• **Task to carry out**
The answer must be the full listing, reproduced word for word.

• **Data provided**
......
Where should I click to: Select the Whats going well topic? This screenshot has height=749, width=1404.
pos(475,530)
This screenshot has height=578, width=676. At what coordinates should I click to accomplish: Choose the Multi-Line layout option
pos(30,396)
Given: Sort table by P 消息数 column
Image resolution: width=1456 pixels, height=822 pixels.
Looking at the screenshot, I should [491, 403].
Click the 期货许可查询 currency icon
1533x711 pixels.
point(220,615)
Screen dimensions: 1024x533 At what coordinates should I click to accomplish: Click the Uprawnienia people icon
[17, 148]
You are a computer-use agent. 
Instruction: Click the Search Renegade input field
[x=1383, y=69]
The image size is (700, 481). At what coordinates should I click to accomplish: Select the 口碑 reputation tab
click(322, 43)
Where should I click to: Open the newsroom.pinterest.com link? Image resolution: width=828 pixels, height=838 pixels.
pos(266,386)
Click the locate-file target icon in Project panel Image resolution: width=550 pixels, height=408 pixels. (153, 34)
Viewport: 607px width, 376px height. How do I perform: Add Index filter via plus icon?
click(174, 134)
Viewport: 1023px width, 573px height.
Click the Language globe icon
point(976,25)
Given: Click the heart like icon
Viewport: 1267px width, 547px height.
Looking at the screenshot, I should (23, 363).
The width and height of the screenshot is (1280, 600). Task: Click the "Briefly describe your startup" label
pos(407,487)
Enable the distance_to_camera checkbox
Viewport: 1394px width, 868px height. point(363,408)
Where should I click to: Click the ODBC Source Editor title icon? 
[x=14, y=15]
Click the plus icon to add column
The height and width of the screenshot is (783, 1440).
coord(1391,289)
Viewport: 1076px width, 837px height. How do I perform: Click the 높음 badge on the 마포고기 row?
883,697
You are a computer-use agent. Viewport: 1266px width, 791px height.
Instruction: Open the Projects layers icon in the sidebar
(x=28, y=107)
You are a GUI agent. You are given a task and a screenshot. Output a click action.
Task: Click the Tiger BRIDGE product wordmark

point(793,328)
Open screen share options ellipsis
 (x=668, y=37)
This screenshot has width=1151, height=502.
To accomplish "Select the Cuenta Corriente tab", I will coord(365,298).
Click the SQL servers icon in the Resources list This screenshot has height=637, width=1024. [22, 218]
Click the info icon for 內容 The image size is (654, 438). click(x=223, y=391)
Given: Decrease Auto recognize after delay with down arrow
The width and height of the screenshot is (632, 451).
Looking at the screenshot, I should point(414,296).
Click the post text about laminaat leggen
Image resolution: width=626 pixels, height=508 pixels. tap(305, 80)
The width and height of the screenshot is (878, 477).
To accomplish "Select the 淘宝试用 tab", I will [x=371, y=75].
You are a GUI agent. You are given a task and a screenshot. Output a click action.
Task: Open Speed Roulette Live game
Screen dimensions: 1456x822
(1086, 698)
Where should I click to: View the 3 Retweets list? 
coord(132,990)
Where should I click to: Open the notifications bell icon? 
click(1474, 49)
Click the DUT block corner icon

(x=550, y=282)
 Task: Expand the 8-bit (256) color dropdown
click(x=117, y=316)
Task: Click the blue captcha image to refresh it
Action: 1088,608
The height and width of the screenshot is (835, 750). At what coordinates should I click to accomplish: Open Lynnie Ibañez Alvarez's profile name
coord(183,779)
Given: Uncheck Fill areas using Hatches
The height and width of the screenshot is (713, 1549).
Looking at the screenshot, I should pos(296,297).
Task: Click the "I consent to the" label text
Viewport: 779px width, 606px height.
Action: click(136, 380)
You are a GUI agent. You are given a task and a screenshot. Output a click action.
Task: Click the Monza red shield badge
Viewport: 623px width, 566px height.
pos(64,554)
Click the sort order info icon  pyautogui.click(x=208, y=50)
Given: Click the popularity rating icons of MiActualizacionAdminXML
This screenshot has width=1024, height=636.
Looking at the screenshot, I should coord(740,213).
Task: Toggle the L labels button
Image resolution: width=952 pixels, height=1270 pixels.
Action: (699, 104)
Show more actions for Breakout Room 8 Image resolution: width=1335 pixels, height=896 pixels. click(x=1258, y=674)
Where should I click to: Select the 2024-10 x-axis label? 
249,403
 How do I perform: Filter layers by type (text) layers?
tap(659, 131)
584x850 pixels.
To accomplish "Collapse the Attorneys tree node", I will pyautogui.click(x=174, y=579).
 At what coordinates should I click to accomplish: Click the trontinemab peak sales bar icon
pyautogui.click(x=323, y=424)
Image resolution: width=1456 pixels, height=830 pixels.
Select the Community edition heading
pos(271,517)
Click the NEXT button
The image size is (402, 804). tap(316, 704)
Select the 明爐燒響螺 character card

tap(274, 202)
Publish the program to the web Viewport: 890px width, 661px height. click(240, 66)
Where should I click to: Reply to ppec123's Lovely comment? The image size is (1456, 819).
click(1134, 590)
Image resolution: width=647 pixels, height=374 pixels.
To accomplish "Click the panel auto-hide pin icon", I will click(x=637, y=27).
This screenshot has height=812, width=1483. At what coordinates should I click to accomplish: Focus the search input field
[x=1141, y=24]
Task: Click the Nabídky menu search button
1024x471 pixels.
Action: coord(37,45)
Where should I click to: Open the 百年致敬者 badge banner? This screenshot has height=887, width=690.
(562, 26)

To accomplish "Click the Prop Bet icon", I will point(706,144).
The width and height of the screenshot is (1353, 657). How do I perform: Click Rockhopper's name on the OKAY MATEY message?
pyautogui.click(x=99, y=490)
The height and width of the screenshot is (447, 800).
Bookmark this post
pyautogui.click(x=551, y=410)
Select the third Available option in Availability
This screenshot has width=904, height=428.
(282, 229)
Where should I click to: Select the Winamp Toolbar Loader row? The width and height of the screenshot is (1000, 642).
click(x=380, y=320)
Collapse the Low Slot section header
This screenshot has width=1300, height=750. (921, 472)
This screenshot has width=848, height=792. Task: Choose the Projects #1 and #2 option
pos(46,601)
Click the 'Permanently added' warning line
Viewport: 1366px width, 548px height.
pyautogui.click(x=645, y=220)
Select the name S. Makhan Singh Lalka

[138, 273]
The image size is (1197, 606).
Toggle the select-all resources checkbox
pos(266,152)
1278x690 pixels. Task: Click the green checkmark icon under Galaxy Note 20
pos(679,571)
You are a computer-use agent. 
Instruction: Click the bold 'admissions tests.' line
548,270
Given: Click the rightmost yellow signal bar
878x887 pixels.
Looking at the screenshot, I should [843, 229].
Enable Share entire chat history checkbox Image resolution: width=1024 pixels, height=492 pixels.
......
• **Response**
Where should I click to: Select the Whats going well topic? This screenshot has height=749, width=1404.
pos(475,530)
This screenshot has height=578, width=676. At what coordinates should I click to accomplish: Choose the Multi-Line layout option
pos(30,396)
Given: Sort table by P 消息数 column
Image resolution: width=1456 pixels, height=822 pixels.
Looking at the screenshot, I should [491, 403].
Click the 期货许可查询 currency icon
1533x711 pixels.
point(220,615)
Screen dimensions: 1024x533 At what coordinates should I click to accomplish: Click the Uprawnienia people icon
[17, 148]
You are a computer-use agent. 
Instruction: Click the Search Renegade input field
[x=1383, y=69]
The image size is (700, 481). At what coordinates should I click to accomplish: Select the 口碑 reputation tab
click(322, 43)
Where should I click to: Open the newsroom.pinterest.com link? Image resolution: width=828 pixels, height=838 pixels.
pos(266,386)
Click the locate-file target icon in Project panel Image resolution: width=550 pixels, height=408 pixels. (153, 34)
Viewport: 607px width, 376px height. How do I perform: Add Index filter via plus icon?
click(174, 134)
Viewport: 1023px width, 573px height.
Click the Language globe icon
point(976,25)
Given: Click the heart like icon
Viewport: 1267px width, 547px height.
Looking at the screenshot, I should (23, 363).
The width and height of the screenshot is (1280, 600). Task: Click the "Briefly describe your startup" label
pos(407,487)
Enable the distance_to_camera checkbox
Viewport: 1394px width, 868px height. point(363,408)
Where should I click to: Click the ODBC Source Editor title icon? 
[x=14, y=15]
Click the plus icon to add column
The height and width of the screenshot is (783, 1440).
coord(1391,289)
Viewport: 1076px width, 837px height. How do I perform: Click the 높음 badge on the 마포고기 row?
883,697
You are a computer-use agent. Viewport: 1266px width, 791px height.
Instruction: Open the Projects layers icon in the sidebar
(x=28, y=107)
You are a GUI agent. You are given a task and a screenshot. Output a click action.
Task: Click the Tiger BRIDGE product wordmark

point(793,328)
Open screen share options ellipsis
 (x=668, y=37)
This screenshot has width=1151, height=502.
To accomplish "Select the Cuenta Corriente tab", I will coord(365,298).
Click the SQL servers icon in the Resources list This screenshot has height=637, width=1024. [22, 218]
Click the info icon for 內容 The image size is (654, 438). click(x=223, y=391)
Given: Decrease Auto recognize after delay with down arrow
The width and height of the screenshot is (632, 451).
Looking at the screenshot, I should point(414,296).
Click the post text about laminaat leggen
Image resolution: width=626 pixels, height=508 pixels. tap(305, 80)
The width and height of the screenshot is (878, 477).
To accomplish "Select the 淘宝试用 tab", I will [x=371, y=75].
You are a GUI agent. You are given a task and a screenshot. Output a click action.
Task: Open Speed Roulette Live game
Screen dimensions: 1456x822
(1086, 698)
Where should I click to: View the 3 Retweets list? 
coord(132,990)
Where should I click to: Open the notifications bell icon? 
click(1474, 49)
Click the DUT block corner icon

(x=550, y=282)
 Task: Expand the 8-bit (256) color dropdown
click(x=117, y=316)
Task: Click the blue captcha image to refresh it
Action: 1088,608
The height and width of the screenshot is (835, 750). At what coordinates should I click to accomplish: Open Lynnie Ibañez Alvarez's profile name
coord(183,779)
Given: Uncheck Fill areas using Hatches
The height and width of the screenshot is (713, 1549).
Looking at the screenshot, I should pos(296,297).
Task: Click the "I consent to the" label text
Viewport: 779px width, 606px height.
Action: click(136, 380)
You are a GUI agent. You are given a task and a screenshot. Output a click action.
Task: Click the Monza red shield badge
Viewport: 623px width, 566px height.
pos(64,554)
Click the sort order info icon  pyautogui.click(x=208, y=50)
Given: Click the popularity rating icons of MiActualizacionAdminXML
This screenshot has width=1024, height=636.
Looking at the screenshot, I should coord(740,213).
Task: Toggle the L labels button
Image resolution: width=952 pixels, height=1270 pixels.
Action: (699, 104)
Show more actions for Breakout Room 8 Image resolution: width=1335 pixels, height=896 pixels. click(x=1258, y=674)
Where should I click to: Select the 2024-10 x-axis label? 
249,403
 How do I perform: Filter layers by type (text) layers?
tap(659, 131)
584x850 pixels.
To accomplish "Collapse the Attorneys tree node", I will pyautogui.click(x=174, y=579).
 At what coordinates should I click to accomplish: Click the trontinemab peak sales bar icon
pyautogui.click(x=323, y=424)
Image resolution: width=1456 pixels, height=830 pixels.
Select the Community edition heading
pos(271,517)
Click the NEXT button
The image size is (402, 804). tap(316, 704)
Select the 明爐燒響螺 character card

tap(274, 202)
Publish the program to the web Viewport: 890px width, 661px height. click(240, 66)
Where should I click to: Reply to ppec123's Lovely comment? The image size is (1456, 819).
click(1134, 590)
Image resolution: width=647 pixels, height=374 pixels.
To accomplish "Click the panel auto-hide pin icon", I will click(x=637, y=27).
This screenshot has height=812, width=1483. At what coordinates should I click to accomplish: Focus the search input field
[x=1141, y=24]
Task: Click the Nabídky menu search button
1024x471 pixels.
Action: coord(37,45)
Where should I click to: Open the 百年致敬者 badge banner? This screenshot has height=887, width=690.
(562, 26)

To accomplish "Click the Prop Bet icon", I will point(706,144).
The width and height of the screenshot is (1353, 657). How do I perform: Click Rockhopper's name on the OKAY MATEY message?
pyautogui.click(x=99, y=490)
The height and width of the screenshot is (447, 800).
Bookmark this post
pyautogui.click(x=551, y=410)
Select the third Available option in Availability
This screenshot has width=904, height=428.
(282, 229)
Where should I click to: Select the Winamp Toolbar Loader row? The width and height of the screenshot is (1000, 642).
click(x=380, y=320)
Collapse the Low Slot section header
This screenshot has width=1300, height=750. (921, 472)
This screenshot has width=848, height=792. Task: Choose the Projects #1 and #2 option
pos(46,601)
Click the 'Permanently added' warning line
Viewport: 1366px width, 548px height.
pyautogui.click(x=645, y=220)
Select the name S. Makhan Singh Lalka

[138, 273]
The image size is (1197, 606).
Toggle the select-all resources checkbox
pos(266,152)
1278x690 pixels. Task: Click the green checkmark icon under Galaxy Note 20
pos(679,571)
You are a computer-use agent. 
Instruction: Click the bold 'admissions tests.' line
548,270
Given: Click the rightmost yellow signal bar
878x887 pixels.
Looking at the screenshot, I should [843, 229].
Enable Share entire chat history checkbox Image resolution: width=1024 pixels, height=492 pixels.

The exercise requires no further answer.